A crise teve origem em despacho do ministro Jhonatan de Jesus, relator do caso no TCU, que determinou a realização de inspeção presencial de auditores no Banco Central e admitiu, em tese, a possibilidade de medida cautelar para suspender a venda de ativos do Master — ainda que mantido formalmente o processo de liquidação. A iniciativa foi interpretada, tanto por agentes do mercado quanto pelo próprio BC, como um risco à autoridade do órgão regulador.
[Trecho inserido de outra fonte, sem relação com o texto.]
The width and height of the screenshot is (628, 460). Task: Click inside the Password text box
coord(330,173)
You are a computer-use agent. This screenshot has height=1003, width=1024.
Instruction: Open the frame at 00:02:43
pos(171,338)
Em reação, o Banco Central apresentou recurso administrativo requerendo que eventual inspeção fosse submetida ao crivo do plenário da Corte de Contas, atualmente em recesso. O relator, contudo, sinalizou nos bastidores que deve recuar da medida e que não pretende avançar sobre o mérito da liquidação, admitindo que eventual reversão só poderia ocorrer por decisão judicial.
Antes de atuar, Haddad comunicou Lula sobre a necessidade de conter o desgaste institucional e preservar a estabilidade do sistema financeiro, além de resguardar a posição do presidente do Banco Central, Gabriel Galípolo, que vinha relatando isolamento na defesa da autarquia diante de pressões atribuídas a aliados do ex-controlador do banco. Diante do quadro, Lula se comprometeu a dialogar com a cúpula do TCU.
O presidente da Corte de Contas, Vital do Rêgo, reforçou publicamente a separação de competências: ao TCU cabe fiscalizar a regularidade do procedimento, mas não substituir o Banco Central no ato de liquidar instituições financeiras. Nos bastidores, a avaliação predominante no tribunal passou a ser a de que qualquer tentativa de “desliquidação” escaparia à esfera de controle administrativo, competindo, em última instância, ao Supremo Tribunal Federal.
A articulação para suspender a inspeção e reduzir a exposição institucional do TCU é vista como o primeiro desfecho concreto da crise, sinalizando uma tentativa de recompor os limites entre controle externo e autonomia regulatória.